WHAT TO DO –
Count the lines in the data below that contain the string "value". Report only the number.

INPUT RECORDS –
▽

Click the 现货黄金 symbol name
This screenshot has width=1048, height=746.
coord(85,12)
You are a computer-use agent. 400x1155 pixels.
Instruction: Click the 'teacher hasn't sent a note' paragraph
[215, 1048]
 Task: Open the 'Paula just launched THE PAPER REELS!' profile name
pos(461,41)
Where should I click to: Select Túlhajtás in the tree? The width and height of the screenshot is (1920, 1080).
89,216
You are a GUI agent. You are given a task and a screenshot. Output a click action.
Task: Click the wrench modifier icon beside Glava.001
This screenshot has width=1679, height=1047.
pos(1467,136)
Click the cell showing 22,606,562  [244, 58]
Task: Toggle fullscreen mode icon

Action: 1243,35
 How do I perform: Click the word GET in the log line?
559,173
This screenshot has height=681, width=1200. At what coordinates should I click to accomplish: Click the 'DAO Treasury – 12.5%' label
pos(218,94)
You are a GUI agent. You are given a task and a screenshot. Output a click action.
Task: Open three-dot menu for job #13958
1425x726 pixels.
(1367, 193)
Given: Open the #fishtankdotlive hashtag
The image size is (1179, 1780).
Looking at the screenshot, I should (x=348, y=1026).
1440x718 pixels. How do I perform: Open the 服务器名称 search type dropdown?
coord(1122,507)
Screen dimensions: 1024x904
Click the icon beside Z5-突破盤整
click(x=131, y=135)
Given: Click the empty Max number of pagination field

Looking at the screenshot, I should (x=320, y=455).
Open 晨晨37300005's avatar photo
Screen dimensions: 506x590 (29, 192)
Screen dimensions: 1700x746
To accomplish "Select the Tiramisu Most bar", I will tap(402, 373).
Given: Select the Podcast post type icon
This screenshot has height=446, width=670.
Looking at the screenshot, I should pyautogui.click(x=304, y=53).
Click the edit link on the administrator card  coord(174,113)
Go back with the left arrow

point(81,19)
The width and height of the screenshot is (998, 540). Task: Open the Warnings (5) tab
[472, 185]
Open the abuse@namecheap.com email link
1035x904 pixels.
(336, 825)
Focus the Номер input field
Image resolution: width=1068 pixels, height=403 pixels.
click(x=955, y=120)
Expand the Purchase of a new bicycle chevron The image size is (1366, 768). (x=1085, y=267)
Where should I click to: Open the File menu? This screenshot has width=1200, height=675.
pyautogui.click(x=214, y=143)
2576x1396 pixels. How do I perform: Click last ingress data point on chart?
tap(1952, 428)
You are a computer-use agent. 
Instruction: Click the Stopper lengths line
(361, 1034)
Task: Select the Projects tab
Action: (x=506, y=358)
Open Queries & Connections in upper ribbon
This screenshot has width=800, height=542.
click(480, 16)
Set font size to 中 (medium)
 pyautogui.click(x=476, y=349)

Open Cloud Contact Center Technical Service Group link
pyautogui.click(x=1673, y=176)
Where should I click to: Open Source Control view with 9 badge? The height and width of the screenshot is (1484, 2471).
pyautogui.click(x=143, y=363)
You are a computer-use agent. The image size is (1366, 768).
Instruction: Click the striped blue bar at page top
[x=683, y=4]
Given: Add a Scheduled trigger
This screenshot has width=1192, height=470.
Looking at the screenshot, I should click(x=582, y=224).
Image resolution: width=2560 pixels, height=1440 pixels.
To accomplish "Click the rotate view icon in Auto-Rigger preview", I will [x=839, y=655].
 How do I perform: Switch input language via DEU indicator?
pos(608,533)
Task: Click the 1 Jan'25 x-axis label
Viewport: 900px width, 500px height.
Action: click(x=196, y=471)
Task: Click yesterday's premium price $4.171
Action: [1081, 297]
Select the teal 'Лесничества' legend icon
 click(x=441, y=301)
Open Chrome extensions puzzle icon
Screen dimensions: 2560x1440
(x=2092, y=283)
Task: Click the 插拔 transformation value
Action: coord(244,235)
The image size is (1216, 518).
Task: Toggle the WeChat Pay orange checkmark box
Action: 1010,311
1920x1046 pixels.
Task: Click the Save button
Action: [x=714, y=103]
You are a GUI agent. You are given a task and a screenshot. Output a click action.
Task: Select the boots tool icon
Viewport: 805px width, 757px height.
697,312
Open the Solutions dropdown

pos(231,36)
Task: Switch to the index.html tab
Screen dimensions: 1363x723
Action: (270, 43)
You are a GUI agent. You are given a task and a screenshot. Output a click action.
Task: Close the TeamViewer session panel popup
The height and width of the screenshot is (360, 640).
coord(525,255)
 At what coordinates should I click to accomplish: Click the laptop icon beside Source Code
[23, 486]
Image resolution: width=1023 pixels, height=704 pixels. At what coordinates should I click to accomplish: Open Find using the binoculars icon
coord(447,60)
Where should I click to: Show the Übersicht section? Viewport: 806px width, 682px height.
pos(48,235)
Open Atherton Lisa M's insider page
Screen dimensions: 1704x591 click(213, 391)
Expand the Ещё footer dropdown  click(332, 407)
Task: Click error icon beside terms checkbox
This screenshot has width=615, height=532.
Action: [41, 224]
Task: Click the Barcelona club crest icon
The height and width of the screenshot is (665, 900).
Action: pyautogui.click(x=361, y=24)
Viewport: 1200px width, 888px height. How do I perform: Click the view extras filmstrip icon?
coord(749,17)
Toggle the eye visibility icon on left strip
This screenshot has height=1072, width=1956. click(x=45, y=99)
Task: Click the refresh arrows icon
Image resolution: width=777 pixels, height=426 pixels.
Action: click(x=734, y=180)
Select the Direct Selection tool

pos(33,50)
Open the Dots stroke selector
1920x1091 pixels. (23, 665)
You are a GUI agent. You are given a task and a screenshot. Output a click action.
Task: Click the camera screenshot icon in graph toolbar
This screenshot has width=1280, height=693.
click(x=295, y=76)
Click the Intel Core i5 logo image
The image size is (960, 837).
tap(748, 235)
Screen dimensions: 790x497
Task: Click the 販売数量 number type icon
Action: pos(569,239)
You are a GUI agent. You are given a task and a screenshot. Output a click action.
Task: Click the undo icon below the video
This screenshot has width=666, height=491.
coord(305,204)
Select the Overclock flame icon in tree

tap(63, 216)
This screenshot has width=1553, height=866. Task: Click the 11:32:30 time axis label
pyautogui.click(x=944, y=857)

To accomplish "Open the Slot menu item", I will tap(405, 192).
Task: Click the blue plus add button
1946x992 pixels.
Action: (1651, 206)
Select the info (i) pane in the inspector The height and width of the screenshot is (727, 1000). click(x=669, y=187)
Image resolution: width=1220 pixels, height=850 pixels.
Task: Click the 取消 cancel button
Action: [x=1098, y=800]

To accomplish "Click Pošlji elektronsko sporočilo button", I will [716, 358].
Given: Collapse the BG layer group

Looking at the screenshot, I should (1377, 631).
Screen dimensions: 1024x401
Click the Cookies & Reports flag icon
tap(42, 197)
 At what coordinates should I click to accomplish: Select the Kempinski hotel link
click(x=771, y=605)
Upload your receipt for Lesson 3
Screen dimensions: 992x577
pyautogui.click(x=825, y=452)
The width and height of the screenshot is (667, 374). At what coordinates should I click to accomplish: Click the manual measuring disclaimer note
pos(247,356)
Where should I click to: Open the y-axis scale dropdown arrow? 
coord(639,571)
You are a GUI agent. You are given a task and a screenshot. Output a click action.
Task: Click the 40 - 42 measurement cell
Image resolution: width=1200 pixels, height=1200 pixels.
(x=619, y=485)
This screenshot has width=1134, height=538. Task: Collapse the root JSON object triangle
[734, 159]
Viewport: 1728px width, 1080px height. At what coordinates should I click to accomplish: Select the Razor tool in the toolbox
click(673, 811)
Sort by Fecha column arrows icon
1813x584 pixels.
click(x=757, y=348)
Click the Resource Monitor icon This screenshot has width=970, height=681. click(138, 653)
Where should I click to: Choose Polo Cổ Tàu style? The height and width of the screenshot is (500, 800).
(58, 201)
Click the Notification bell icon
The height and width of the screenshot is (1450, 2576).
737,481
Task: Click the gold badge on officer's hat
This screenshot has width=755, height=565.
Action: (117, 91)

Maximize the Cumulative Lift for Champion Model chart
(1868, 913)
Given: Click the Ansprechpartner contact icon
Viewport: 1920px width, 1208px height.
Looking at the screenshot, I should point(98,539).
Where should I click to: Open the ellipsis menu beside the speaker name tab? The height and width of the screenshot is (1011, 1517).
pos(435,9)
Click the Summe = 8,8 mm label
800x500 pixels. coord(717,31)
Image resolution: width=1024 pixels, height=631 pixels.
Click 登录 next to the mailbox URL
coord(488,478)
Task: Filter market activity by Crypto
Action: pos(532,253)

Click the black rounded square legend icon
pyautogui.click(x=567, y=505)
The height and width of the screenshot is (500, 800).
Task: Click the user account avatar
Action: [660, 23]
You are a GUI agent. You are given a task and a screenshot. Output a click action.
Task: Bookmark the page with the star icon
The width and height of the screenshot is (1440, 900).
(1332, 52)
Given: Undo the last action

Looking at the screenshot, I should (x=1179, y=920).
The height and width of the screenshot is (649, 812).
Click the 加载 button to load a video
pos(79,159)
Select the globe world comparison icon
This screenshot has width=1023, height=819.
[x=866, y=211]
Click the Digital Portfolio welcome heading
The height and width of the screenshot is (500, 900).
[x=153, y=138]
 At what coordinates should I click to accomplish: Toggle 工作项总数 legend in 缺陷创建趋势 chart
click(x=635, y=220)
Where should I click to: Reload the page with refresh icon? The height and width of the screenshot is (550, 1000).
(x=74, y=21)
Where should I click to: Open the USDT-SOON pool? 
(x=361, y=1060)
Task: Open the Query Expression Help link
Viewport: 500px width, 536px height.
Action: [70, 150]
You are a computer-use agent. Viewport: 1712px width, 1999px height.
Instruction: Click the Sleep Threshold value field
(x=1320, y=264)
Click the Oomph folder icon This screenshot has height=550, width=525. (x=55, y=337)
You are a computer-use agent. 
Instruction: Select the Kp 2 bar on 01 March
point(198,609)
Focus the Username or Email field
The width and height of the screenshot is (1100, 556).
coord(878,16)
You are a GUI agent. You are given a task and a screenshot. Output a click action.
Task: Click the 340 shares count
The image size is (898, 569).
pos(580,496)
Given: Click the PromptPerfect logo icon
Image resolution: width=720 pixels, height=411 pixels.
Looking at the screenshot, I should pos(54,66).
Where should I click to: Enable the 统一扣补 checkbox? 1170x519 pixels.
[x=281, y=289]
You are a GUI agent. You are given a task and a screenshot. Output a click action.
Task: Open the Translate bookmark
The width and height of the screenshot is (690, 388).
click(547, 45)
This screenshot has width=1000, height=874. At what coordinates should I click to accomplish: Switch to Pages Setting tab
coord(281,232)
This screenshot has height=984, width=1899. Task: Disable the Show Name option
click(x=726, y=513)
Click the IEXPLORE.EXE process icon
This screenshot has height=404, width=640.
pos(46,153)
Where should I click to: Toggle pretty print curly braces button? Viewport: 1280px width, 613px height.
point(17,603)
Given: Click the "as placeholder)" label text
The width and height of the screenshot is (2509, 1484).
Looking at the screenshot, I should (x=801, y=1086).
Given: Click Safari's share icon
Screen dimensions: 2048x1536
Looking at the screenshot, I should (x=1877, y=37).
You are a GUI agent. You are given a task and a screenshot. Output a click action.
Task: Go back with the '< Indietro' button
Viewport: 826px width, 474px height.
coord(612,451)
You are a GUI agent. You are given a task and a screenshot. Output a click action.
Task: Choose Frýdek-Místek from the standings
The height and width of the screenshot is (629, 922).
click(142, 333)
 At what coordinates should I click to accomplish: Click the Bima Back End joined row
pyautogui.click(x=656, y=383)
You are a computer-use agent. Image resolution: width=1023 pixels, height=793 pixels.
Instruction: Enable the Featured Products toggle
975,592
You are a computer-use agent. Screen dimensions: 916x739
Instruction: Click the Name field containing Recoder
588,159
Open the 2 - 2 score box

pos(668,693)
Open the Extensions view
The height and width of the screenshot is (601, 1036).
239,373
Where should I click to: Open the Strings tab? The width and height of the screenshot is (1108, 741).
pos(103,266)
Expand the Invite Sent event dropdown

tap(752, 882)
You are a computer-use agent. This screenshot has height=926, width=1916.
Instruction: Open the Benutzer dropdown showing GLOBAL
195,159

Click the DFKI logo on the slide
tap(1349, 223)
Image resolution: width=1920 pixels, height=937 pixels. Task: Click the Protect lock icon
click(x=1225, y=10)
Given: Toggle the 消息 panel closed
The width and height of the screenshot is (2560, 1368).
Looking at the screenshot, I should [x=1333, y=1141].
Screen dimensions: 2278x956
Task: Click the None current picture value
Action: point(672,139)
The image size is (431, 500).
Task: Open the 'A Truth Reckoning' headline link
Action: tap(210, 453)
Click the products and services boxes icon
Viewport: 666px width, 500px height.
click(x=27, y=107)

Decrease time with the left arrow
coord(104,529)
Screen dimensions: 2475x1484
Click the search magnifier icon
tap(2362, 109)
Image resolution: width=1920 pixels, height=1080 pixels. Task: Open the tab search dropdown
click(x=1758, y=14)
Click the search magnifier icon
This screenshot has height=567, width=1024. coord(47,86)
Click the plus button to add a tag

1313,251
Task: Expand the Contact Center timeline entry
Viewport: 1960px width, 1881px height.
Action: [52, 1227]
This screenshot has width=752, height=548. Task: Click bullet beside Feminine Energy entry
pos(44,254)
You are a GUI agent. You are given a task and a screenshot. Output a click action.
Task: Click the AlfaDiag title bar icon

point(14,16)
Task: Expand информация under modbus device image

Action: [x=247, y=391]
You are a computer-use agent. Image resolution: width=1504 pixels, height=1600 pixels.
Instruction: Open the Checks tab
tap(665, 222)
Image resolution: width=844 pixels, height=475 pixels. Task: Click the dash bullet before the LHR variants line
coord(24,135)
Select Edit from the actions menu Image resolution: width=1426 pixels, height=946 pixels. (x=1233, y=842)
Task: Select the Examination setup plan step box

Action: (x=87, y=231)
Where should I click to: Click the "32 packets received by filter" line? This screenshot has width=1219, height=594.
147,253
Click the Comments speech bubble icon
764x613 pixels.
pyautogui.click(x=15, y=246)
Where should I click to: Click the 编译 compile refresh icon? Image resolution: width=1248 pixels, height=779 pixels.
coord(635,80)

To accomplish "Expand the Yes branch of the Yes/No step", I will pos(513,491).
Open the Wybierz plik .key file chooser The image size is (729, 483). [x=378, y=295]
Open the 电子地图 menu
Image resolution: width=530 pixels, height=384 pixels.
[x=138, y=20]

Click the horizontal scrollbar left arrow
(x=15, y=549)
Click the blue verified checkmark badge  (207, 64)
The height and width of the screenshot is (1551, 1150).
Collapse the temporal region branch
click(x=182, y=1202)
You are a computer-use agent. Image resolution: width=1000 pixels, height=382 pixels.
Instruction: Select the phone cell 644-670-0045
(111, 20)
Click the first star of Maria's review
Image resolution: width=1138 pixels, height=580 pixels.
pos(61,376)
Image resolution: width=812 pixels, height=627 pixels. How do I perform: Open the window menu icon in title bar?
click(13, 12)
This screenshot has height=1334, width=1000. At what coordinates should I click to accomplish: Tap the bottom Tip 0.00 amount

△

CORRECT RESPONSE –
3